⟨
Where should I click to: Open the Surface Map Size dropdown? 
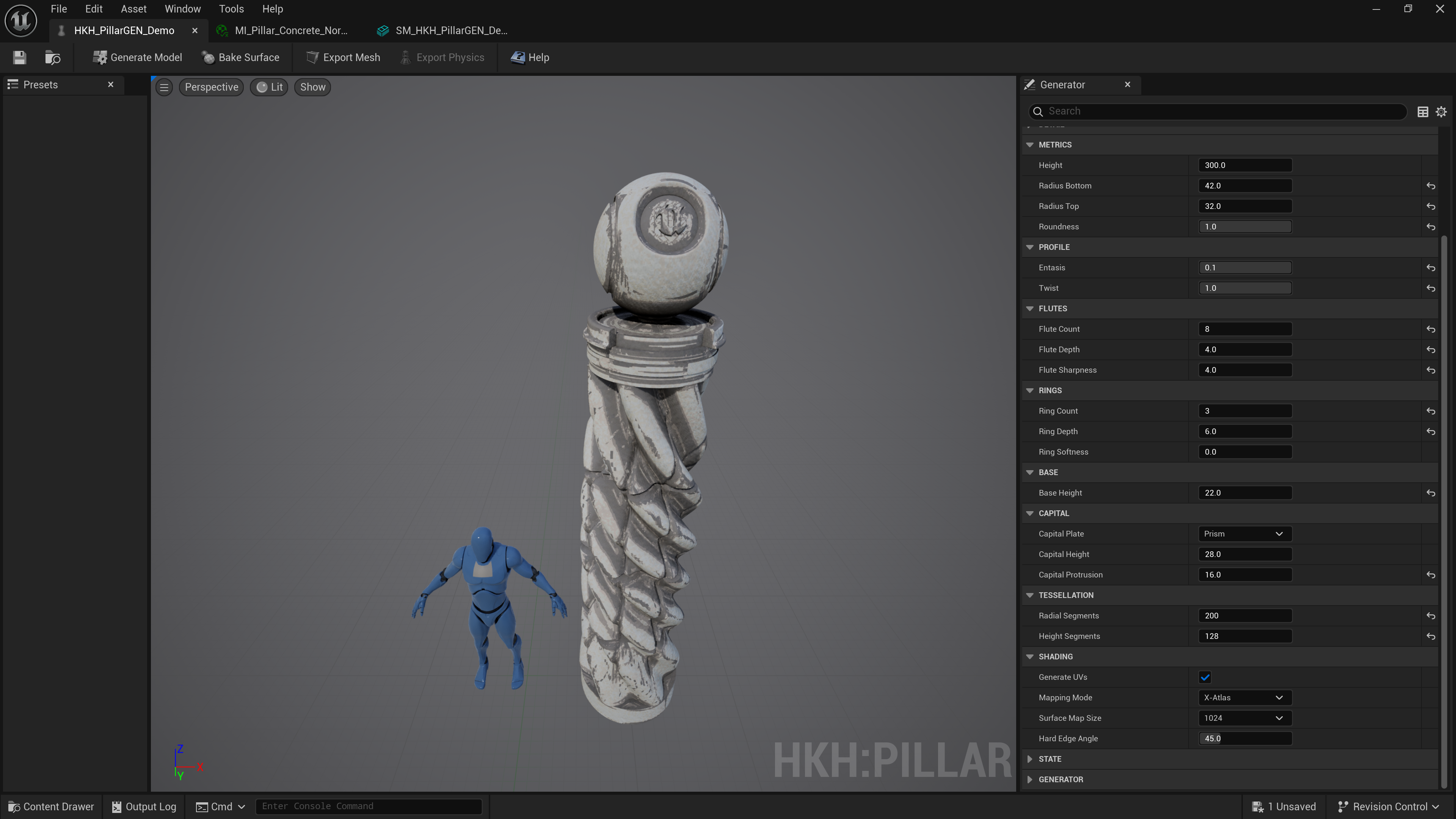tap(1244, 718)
⟩
⟨
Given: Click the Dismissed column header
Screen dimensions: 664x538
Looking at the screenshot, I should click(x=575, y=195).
⟩
:: Work required ::
Copy the material word for word, from the line containing "Given: Click the Dismissed column header" through the line containing "Looking at the", including both of those lines.

:: Answer to the problem ::
Given: Click the Dismissed column header
Screen dimensions: 664x538
Looking at the screenshot, I should click(x=575, y=195).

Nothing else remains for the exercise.